That would be singular.



manfy said:


> And I'm undecided on the use of majestic plural.


When talking about rather than to the person (_Seine Gnaden_) singular is possible to my ears as well but not when addresing the person (_Eure Gnaden_).


----------



## manfy

berndf said:


> When talking about rather than to the person (_Seine Gnaden_) singular is possible to my ears as well but not when addresing the person (_Eure Gnaden_).


Yes! When used as a direct address, you need the polite form (2nd person plural). Singular would sound like the very outdated 3rd person singular form:
std. personal address, 2nd person singular: Hast Du etwas Zeit? 
std. polite address, 2nd person plural:  Haben Sie etwas Zeit? 
old titles, std. address, 2nd person plural:  Haben Euer Gnaden etwas Zeit? 
old titles, direct address in singular:  Hat Euer Gnaden etwas Zeit?  -> this will be understood as 3rd person singular, and today that has a mocking, disrespectful touch.


----------



## bearded

Was ist richtig:  _Euer Gnaden, sind Sie zufrieden?_ oder _Euer Gnaden, seid Ihr zufrieden?_ ?
'Euer' ist ja zweite Person.

( gilt vermutlich auch für 'Euer Ehren' )


----------



## berndf

_Sind Euer Gnaden zufrieden_. Ich sehe keinen Grund für ein Pronomen hier.

Mit Pronomen würde ich die Ehrenanrede nachstellen, so wie bei der heute noch anzutreffenden Form _Sind sie zufrieden, mein Herr_.

Mit _Euer Gnaden_ widerstrebt mir allerdings jegliches Pronomen.
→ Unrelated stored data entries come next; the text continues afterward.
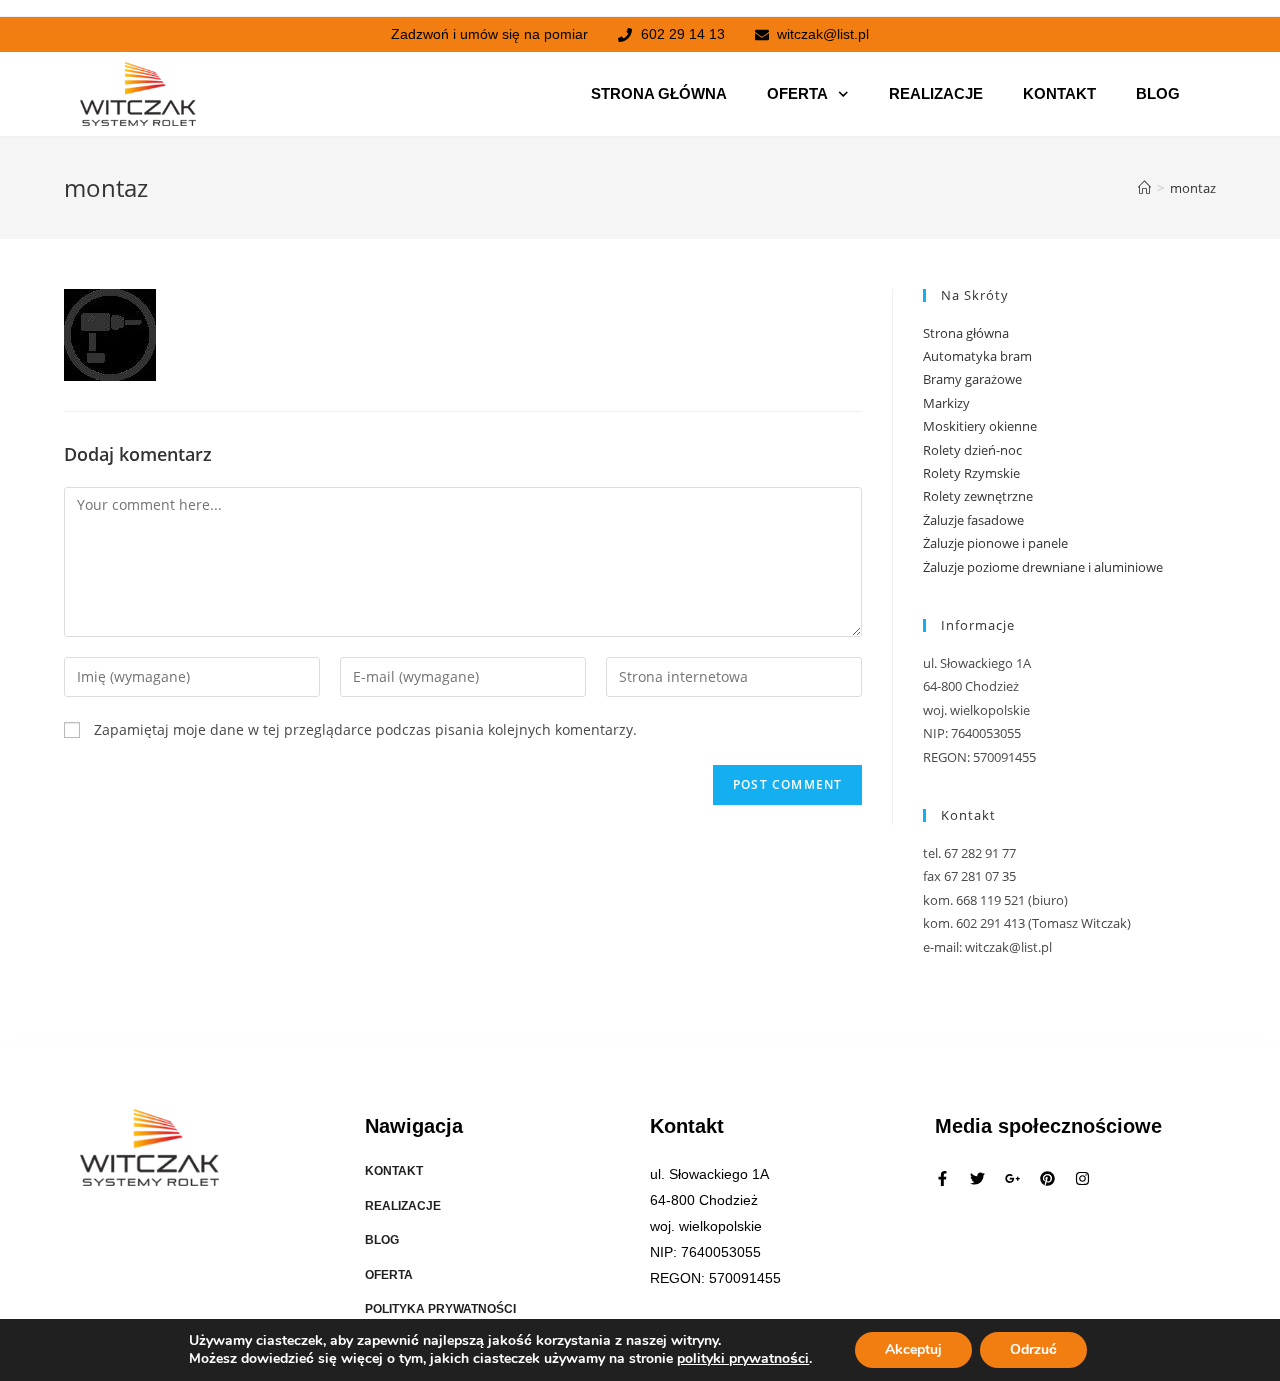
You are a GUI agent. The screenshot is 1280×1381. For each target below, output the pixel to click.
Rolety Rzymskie (971, 473)
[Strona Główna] (1144, 188)
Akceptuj (913, 1349)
Bei einem so hohen Anrede wie _Euer Gnaden_ ist keines m.E  ehrerbietig genug.


----------



## JClaudeK

bearded said:


> Was ist richtig: _Euer Gnaden, sind Sie zufrieden?_ oder _Euer Gnaden, seid Ihr zufrieden?_ ?


Ich würde sagen: "Sind Euer Gnaden zufrieden?"

Crossed with #18


----------



## manfy

Theoretisch sind beide Formen richtig, aber heute im modernen Deutsch klingt die erste Form sicherlich natürlicher und ungezwungener.
Bei der Queen Elizabeth könnte das vielleicht noch anders sein, weil das Hofprotokoll majestic plural verlangt. Aber es wird auch im Englischen praktisch kaum mehr angewandt. Nach Prince Philipp's Tod gab es viele Dokumantarfilme um das Königshaus und da hat man gesehen, dass die Queen zwar zuallererst immer mit "your majesty" adressiert wird, anschließend wird aber praktisch immer auf Normalsprache umgeschaltet.
Im Deutschen ist das heute das gleiche.

[cross-posted]


----------



## bearded

berndf said:


> _Sind Euer Gnaden zufrieden_. Ich sehe keinen Grund für ein Pronomen hier.


Und _Seid Euer Gnaden zufrieden_ ist also nur veraltet.


----------



## berndf

bearded said:


> Und _Seid Euer Gnaden zufrieden_ ist also nur veraltet.


Ich halte das überhaupt nicht für richtig. Man sieht das manchmal. Das ist dann aber meist ein neuer Text, der nicht ganz erfolgreich versucht alte Formen zu imitieren


----------



## radagasty

Thank you to everyone who responded to my question, especially berndf and manfy. As the former suggested, I left _Euer Gnaden_ invariant (apart from -_s_ in the genitive), but, in the third person, I went with the latter's suggestion of _seiner Gnaden _in the dative, as that seems to be the form I see in style-guides.


----------